Hardware-Einbau & Praxistest
Der Einbau unsere Setups verlief ohne jegliche Probleme und bereite auf Grund des sehr durchdachten Designs des Gehäuses wirklich viel Freude. Die Abstandshalter für das Mainboard sind teilweise vorinstalliert – die Löcher für die restlichen nicht überlackiert. Für CPU-Kühler stehen in der Höhe 182 Millimeter zur Verfügung, Grafikkarten können mit einer Länge von bis zu 315 Millimeter im Gehäuse untergebracht werden. Voraussetzung dafür ist aber, dass kein Radiator oder ähnliches in der Front verbaut ist.
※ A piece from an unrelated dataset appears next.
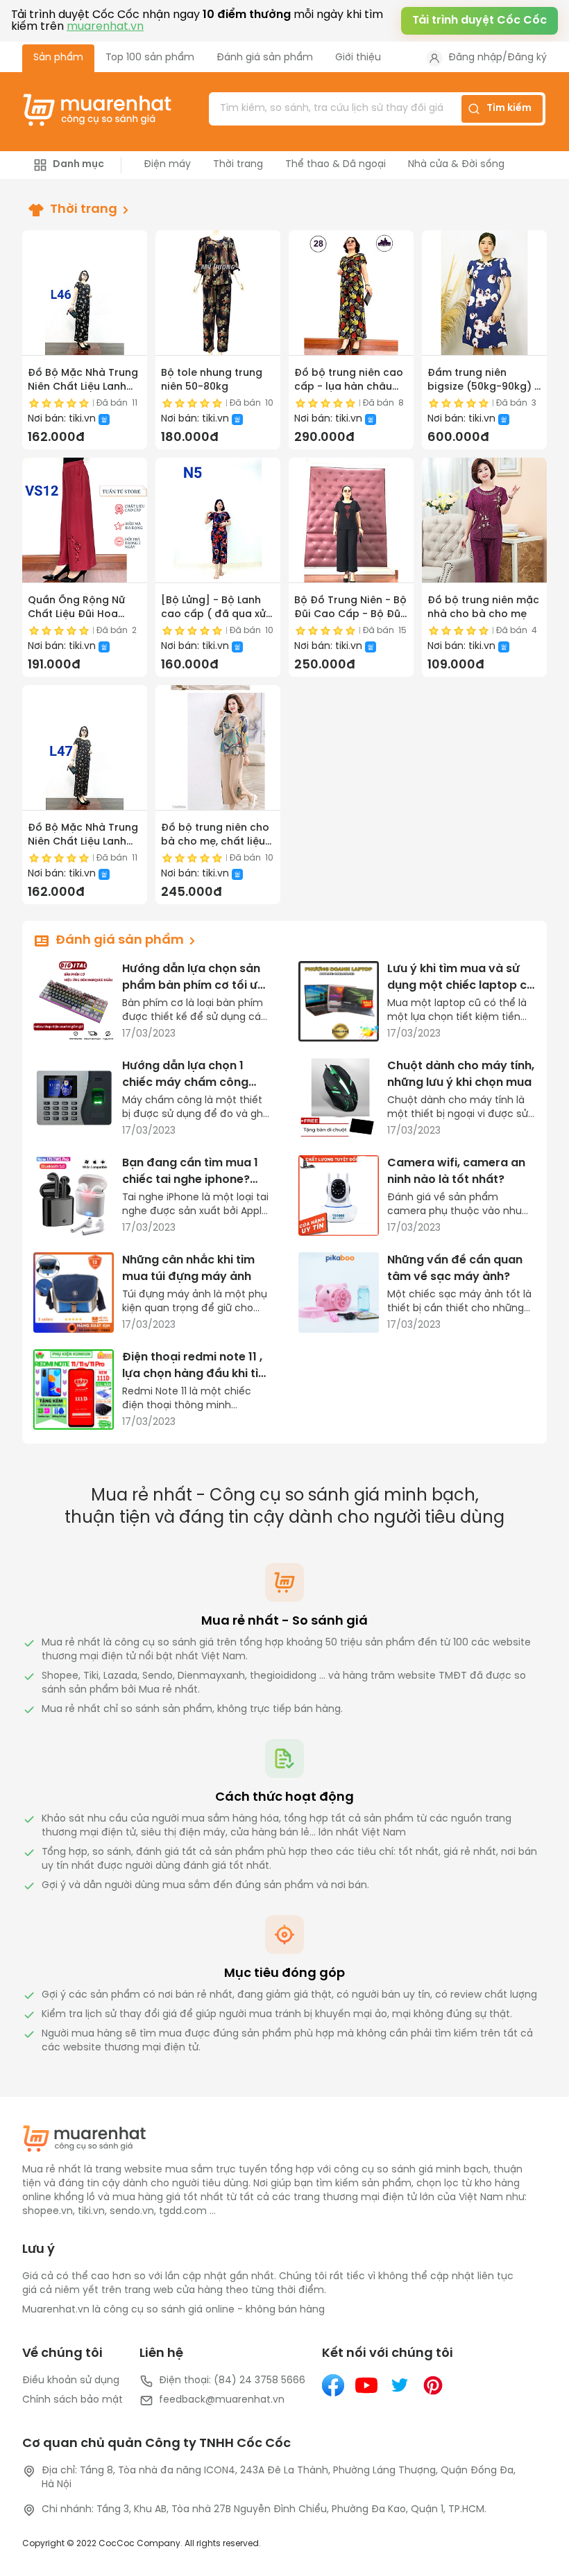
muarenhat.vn (105, 27)
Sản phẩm (58, 58)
Besonders interessant ist die Lage hinsichtlich des rückwertig gerichteten Laufwerksschacht, der bei Bedarf erst ins Gehäuse geschraubt werden muss oder kann. Wer nur gelegentlich auf ein optisches Laufwerk zurückgreifen muss, für denjenigen ist dies wohl die optisch ansprechendste Lösung. Alle anderen fahren mit einer externen Lösung sicher besser. Wir hatten während des Test unsere Scythe Kazemaster Pro installiert.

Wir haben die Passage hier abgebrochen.